The specimen tilt, however, has an unwanted side effect
on systems with digital beam scan in that the diffraction
geometry changes from one measured point to the next and
that the beam spot runs out of focus when scanning down
the specimen one line after the other. Therefore, the
specimen-to-screen distance and the pattern center have to
be calibrated automatically from point to point, as well
as the probe-forming lens has to be
focused dynamically. The
microscope is under full control of the ACOM program
during automated measurement. When automated calibration
is implemented in the BKD system, the operator need not
bother about keeping a fixed working distance.

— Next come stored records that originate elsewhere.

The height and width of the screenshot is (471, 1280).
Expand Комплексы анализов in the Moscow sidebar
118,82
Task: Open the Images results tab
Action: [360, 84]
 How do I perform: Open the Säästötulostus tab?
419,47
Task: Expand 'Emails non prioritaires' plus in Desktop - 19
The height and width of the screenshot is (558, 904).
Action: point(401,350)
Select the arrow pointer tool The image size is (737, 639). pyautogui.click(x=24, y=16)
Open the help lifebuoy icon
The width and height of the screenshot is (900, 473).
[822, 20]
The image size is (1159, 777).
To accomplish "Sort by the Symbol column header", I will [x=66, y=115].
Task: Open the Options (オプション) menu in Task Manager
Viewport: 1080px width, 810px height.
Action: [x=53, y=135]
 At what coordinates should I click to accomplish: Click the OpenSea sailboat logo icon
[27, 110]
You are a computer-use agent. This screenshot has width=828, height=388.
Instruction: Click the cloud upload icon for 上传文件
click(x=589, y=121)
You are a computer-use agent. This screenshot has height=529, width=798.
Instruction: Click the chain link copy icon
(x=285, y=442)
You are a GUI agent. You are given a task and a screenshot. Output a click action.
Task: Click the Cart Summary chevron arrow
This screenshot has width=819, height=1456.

The band geometry is extracted on-line in a fast pattern
recognition subroutine by applying a Radon transform. The
higher the diffracting crystal volume is plastically
deformed, the more diffuse the Kikuchi pattern appears to
be. Pattern quality, as a measure of local plastic
deformation, is hence determined by applying a 1D FFT on
the Radon transformed pattern and by weighting the high
spatial frequencies of the Radon peaks of the most
prominent bands.
Performance
Spatial resolution is better than a tenth of a micron,
depending on the spot size of the beam, the accelerating
voltage and the density of the material. Resolution does
in principle not depend neither on the beam current nor on
the actual microscope magnification. The specimen area
accessible to OM measurement is thus only limited by the
lowest microscope magnification provided that the beam is
focused dynamically. Since some EBSD systems are equipped
with a camera of poor sensitivity, the spot size of the
SEM has then to be widened unduly in order to
obtain sufficient beam current, and hence spatial
resolution gets worse.
Depth of information beneath the surface is in the range
of the mean free path of the backscattered electrons
(estimated at some 10 nm only). BKD is thus a surface
sensitive method. Special care is required in preparing
clean specimen surfaces free from artifacts. The accuracy
of grain orientation measurement is < 0.5°. A test of
spatial resolution and accuracy can be performed by
mapping a specimen that contains fine deformation twins.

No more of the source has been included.